17. BÖLÜM

853 55 13
                                    

Arkadaşlar bölümü ancak bitirebildim lütfen fazla kızmayın bölümleri elimden geldiğince yazmaya çalışıyorum ama hem çalışıp hem okumak yazmayı gerçekten çok zorluyor.

Bu arada Emanet adım adım finale yaklaşıyor, bol bol yorum yapıp fikirlerini yazarsanız sevinirim... :)









Yine bir hastanenin koridorunda yine içeride sevdiğim ölüme meydan okuyor hayatta kalmak için mücadele veriyordu. Omzuma dokunan elle ellerimin arasına aldığım başımı kaldırıp kar1şımda dikilen Ömere baktım.

Ömer omzumu sıvazlayıp yanıma oturunca başımı omzuna yasladım yoruldum artık. Bu duygular sürekli sevdiğim insanları kaybetmek onlar için elimden birşey gelmemesi yordu beni.

"Canın yanıyor dimi? Tekrar kaybetmekten deli gibi korkuyorsun."

Rüzgâr buğlanan gözlerini tavana dikip ağlamamak için dudaklarını ısırdı. Genç adamın halini gören kuzeni elini genç adamın sırtına koyup sıvazladı.

"Kendini sıkma Rüzgar sende insansın ağla ister burda ağla ister dışarıya çık ama ağla içinde ki acıyı akıtmanın başka yolu yok kardeşim."

Canı yanıyordu genç adamın tam herşey yolun da gidiyor derken bu sefer canından can gidiyordu karısı gözlerinin önünde elinden kayıp gidiyor ama elinden birşey gelmiyordu.
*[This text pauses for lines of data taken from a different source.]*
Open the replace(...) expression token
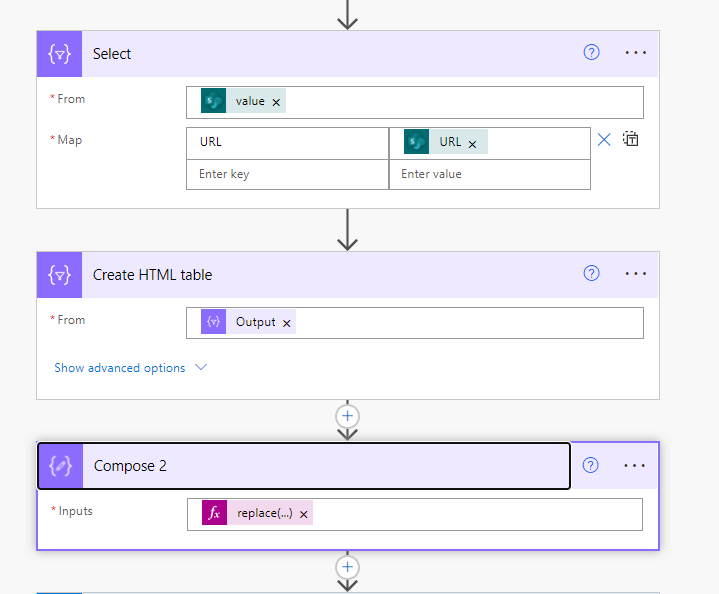pyautogui.click(x=265, y=513)
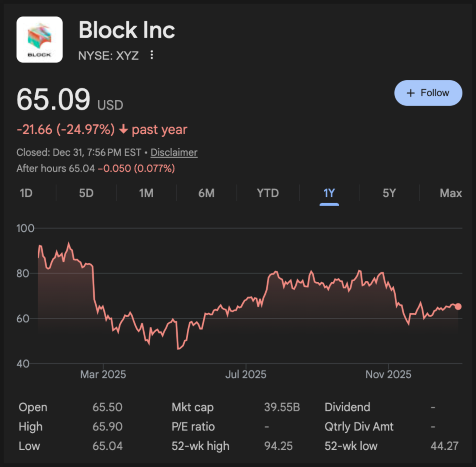Click the Nov 2025 axis label
This screenshot has width=476, height=467.
[388, 375]
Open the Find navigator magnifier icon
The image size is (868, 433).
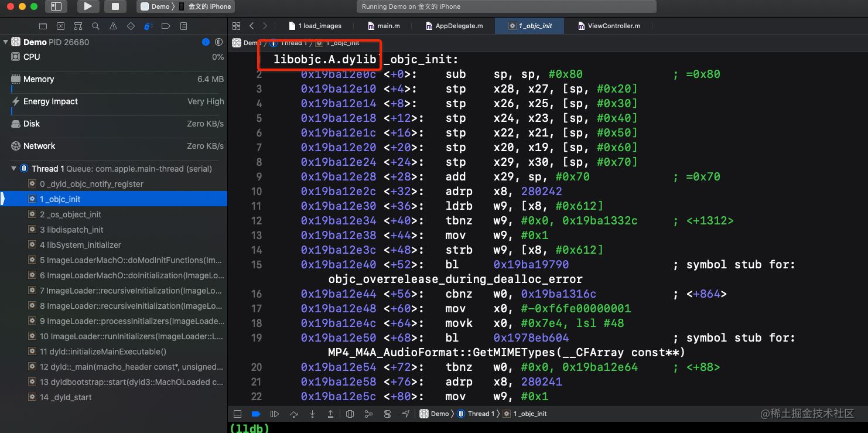tap(95, 26)
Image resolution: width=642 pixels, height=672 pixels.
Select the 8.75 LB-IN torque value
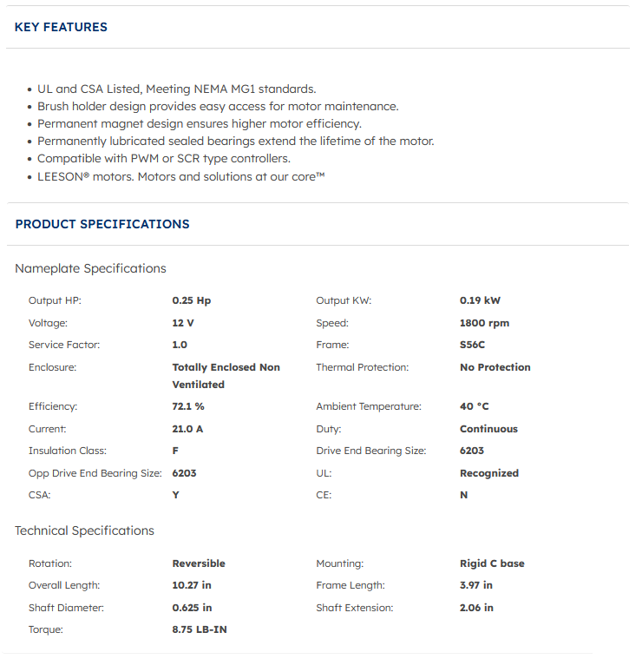tap(200, 629)
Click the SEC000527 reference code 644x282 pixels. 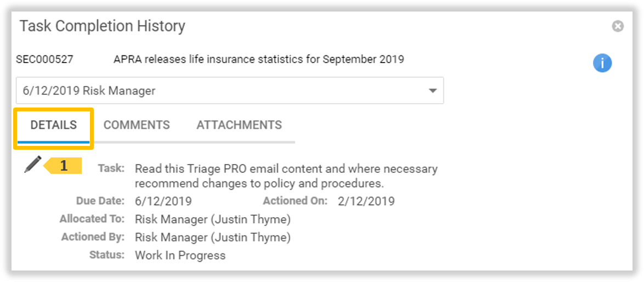point(44,59)
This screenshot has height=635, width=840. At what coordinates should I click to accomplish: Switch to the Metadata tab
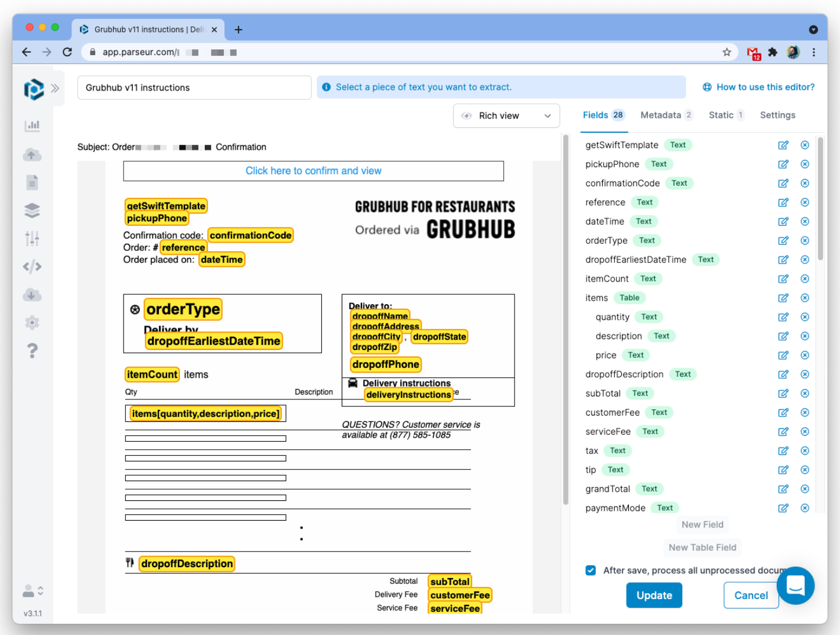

Kuzenine sarılıp gözlerinden akıttı içinde ki biriken acıları, artık dayanamıyordu genç adam sevdiklerini kaybetmeye ama kimse halini anlamıyor yüreğinde ki yangını göremiyordu, sırtında tonlarca yükle sanki hiçbir şey olmamış gibi hayatına devam etmesini bekliyorlardı.

Kuzeninden ayrılıp ameliyathane kapısına birkaç adım attı dişleriyle dudağını kanatırcasına ısırıp sabır diledi Rabbinden bunca acıdan sonra onu hala ayakta tutan rabbine sığındı. Şuan içi içini yerken sevdiği için elinden Rabbine sığınmaktan başka birşey gelmiyordu. Ne kadar acı sevdiğin insan orda kapının arkasında ama sen orda durmuş ondan gelecek bir haberi bekliyorsun. Ayakları artık genç adamı taşımıyordu duvarın dibine çöküp dolan gözlerini saklamak için başını duvara dayayıp gözlerini sımsıkı kapattı.

Denizin durumunu Fatih albaydan duyan anka timi izin alıp hemen komutanlarına destek olmak için hastaneye gelip Denizin durumunu öğrendi. Anka timi komutanlarının yıkılmış bir şekilde duvar dibinde yere çökmüş başını duvara dayamış şekilde oturduğunu görünce hemen yanına gelip komutanlarının omzuna dokunup yanında olduklarını hissettirdiler.

Karşısında timini gören Rüzgar kalkmakya çalıştığı esnada Tarık komutanının omzundan tutup kalkmasını engelleyerek "kendine gel komutanım içerde ki kız sadece senin karın değil Fırat Komutanımızın kız kardeşi Deniz! Ne badireler atlattı da kurtulup sağlığına kavuştu da geldi sana yar oldu... Bu sefer mutluluğu bulmuşken seni bırakıp gideceğini hiç sanmıyorum."

"Abi ben... ben çok korkuyorum o-o-onu da kaybetmekten çok korkuyorum. Yüreğime yar diye koyduğum insanı tekrar ellerimle toprağa koymaktan korkuyorum... düşüncesi bile ciğerimi yakarken nasıl dayanırım."

Tarık karşısında ağlayan komutanına sımsıkı sarıldı şuan onu teselli etmesi gerekiyordu da komutanını teselli edebilecek tek bir cümlesi yoktu çünkü hepsi biliyordu sevdiğini kaybetmenin acısını. Komutanı kendisinden daha gençti ama yıllar onu yıpratmıştı yıllarda değil kollarında şehit verdiği askerler bükmüştü komutanının belini en çokta nisanlısın o yaşayın diye kendi canından vazgeçip kollarında şehit olması yıpratmıştı. Ne kadar acı değil mi biz sevdiğimizin tırnağı kırılsa üzülürken sevdasının vatan için kollarında şehit olmasını izlemek.